【濃厚接触者の定義の変更点】
4/20に保健所が積極的疫学調査の対象とする濃厚接触者の定義が変更となりました。新型コロナウイルスに関する知見が得られたことによります。
変更点をまとめたので参考にしてください。 pic.twitter.com/vxGrpAWi2m
— 新型コロナクラスター対策専門家 (@ClusterJapan) 2020年4月28日
積極的疫学調査実施要領における濃厚接触者の定義変更等に関するQ&A(2020年4月22日)
国立感染症研究所感染症疫学センター
2020年4月27日掲載
Q1 濃厚接触者の定義がどのように変わったのですか
主に以下の2点を変更しました。
新型コロナウイルス感染症(COVID-19)感染者と接触した日のはじまりを「発病した日」から「発病した日の2日前」に
濃厚接触と判断する目安を「2メートル以内の接触」から「1メートル以内かつ15分以上の接触」に
Q2 定義が変更された理由を教えてください
国内外のCOVID-19に関して、サーベイランスをより適切に行う上で大切な知見が集積されてきたことを踏まえ、定義を変更しました。
Q3 どのような根拠に基づいて変更したのですか
WHOの3月20日付け「世界におけるCOVID-19サーベイランスに関する暫定ガイダンス(Global surveillance for COVID-19 caused by human infection with COVID-19 virus Interim guidance 20 March 2020)」を参考にしています。WHOの変更をうけて、これまでの国内の疫学調査の結果や海外からの知見を含めて検討し、定義の変更をおこないました。
Q4 1メートル以上の距離での会話や、15分以内の会話では感染しないということでしょうか。
感染しやすい状況については、徐々に分かってきましたが、感染しないことを保証する条件についてはよく分かっていません。
感染リスクを下げるための効果的な手段に、飛沫感染対策としてのマスクの着用や、接触感染対策としての手指衛生(適切な手洗いや手指消毒用アルコールによる手指消毒)があります。また、三密(密集・密接・密閉)を避けることも感染リスクを下げる手段であり、これらの手段を最大限に執ることで、可能な限り感染リスクを軽減することが重要です。
Q5 定義の変更は、いつから適用になりますか
行政が行う積極的疫学調査における対応については、自治体ごとにご判断ください。
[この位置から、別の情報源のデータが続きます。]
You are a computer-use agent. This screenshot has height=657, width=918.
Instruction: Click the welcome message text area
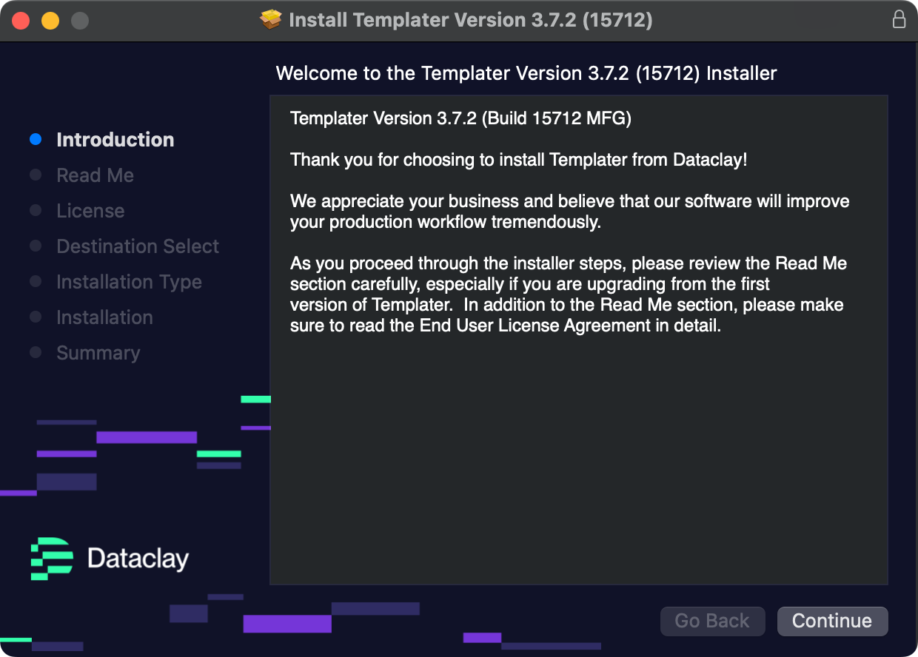click(579, 340)
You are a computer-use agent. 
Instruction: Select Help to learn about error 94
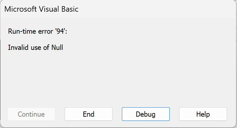click(x=203, y=114)
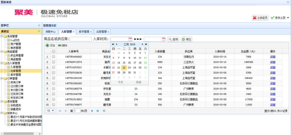Click the refresh icon in the pagination bar
This screenshot has height=135, width=291.
click(104, 111)
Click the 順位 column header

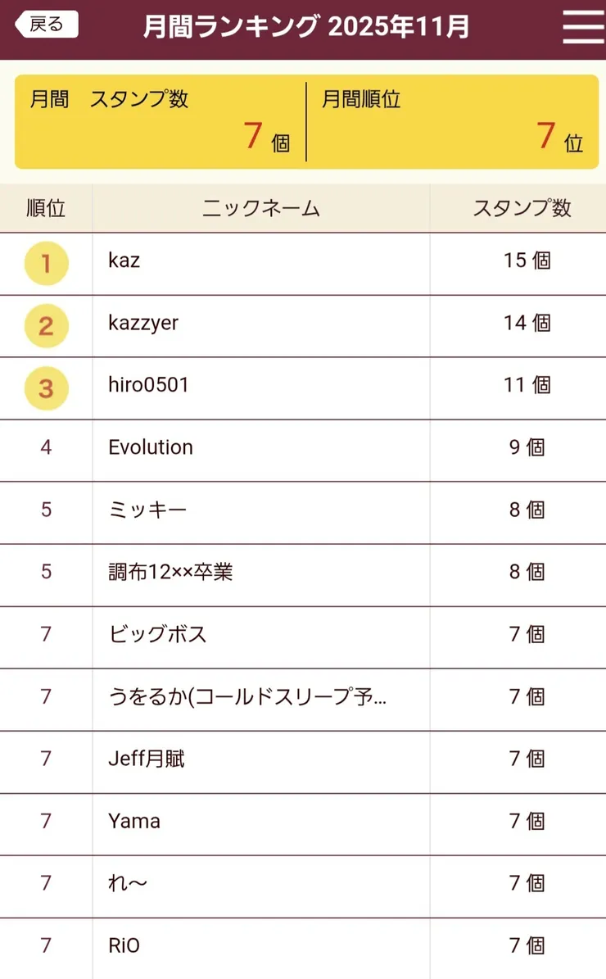[x=46, y=208]
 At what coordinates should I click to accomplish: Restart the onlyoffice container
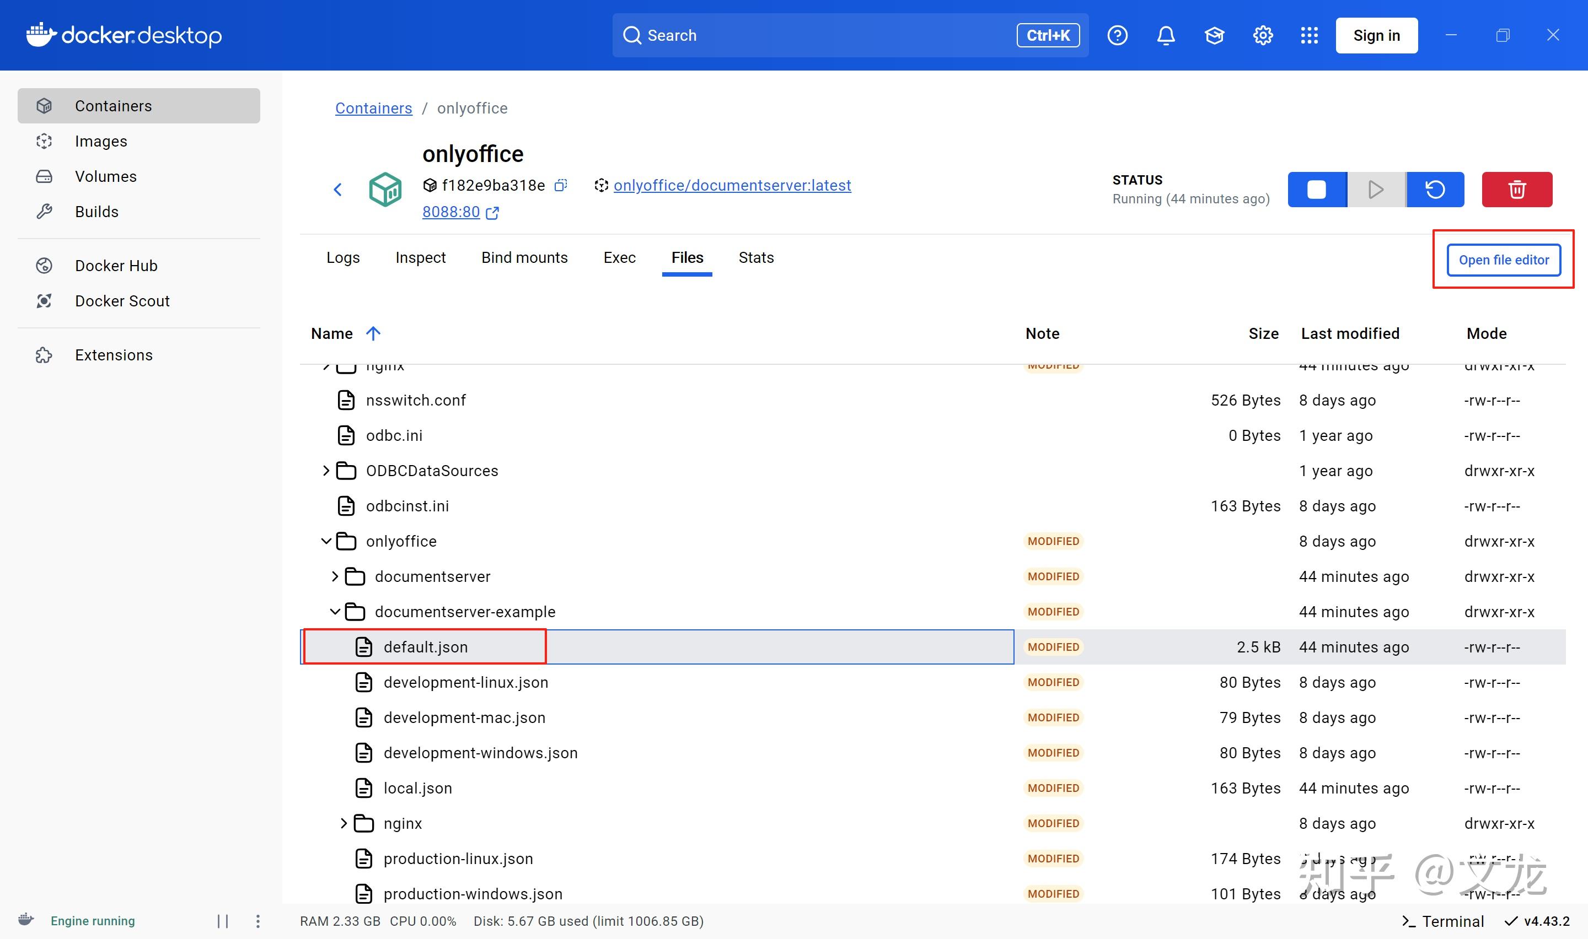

既に行動歴に関する調査を終了している確定例に、追加調査を行う必要はないと考えています。
Q6 定義の変更の運用上のポイントについて
新型コロナウイルス感染症を疑う症状として列挙した症状のうち、中心をなすのは従来通りに発熱及び咳・呼吸困難などの急性の呼吸器症状、です。これらの症状を中心に、発症した2日前から隔離開始までの間、を感染可能期間とご判断ください。
なお、これまで国内では複数の事例調査より、実際に発症した方において、無症状期の患者より感染したと考えられた患者は決して多くはありません。そのため、無症状期は主要な感染時期ではないと考えています。また、国内ではこれまで多くの自治体で詳細な聞き取りが既になされており、かなり早い段階での感染可能期間の設定のもとに、正確な接触者調査が行われてきたことも付記したいと思います。今回の改訂は、知見が集積されてきたことにより、特にクラスター対策が有効な段階にある地域においては、接触者調査の精度をさらに高めることにつながると期待されます。
Q7 その他
・定義の変更に伴い、部屋などの消毒も患者が発症する2日前時点に遡って行う必要がありますか
最近の知見として、新型コロナウイルス(SARS-CoV-2)の環境における残存時間として、プラスチックやステンレスの表面では72時間まで、などの情報があります(N Engl J Med 2020, 382:1564-1567)。これらを参考にしつつ、患者が発症した日からの時間的経過を踏まえて環境の消毒を検討してください。例として、患者の最後の使用から3日間より長く経過した部屋であれば、理論的には通常の清掃と換気をよくする程度で良いと思われます。患者の最後の使用から3日間を経過していない部屋であれば、その部屋は消毒の対象として良いでしょう。ただし、環境そのものから感染が成立したと考えられる例は決して多くはありませんので、過度に神経質になる必要はありません。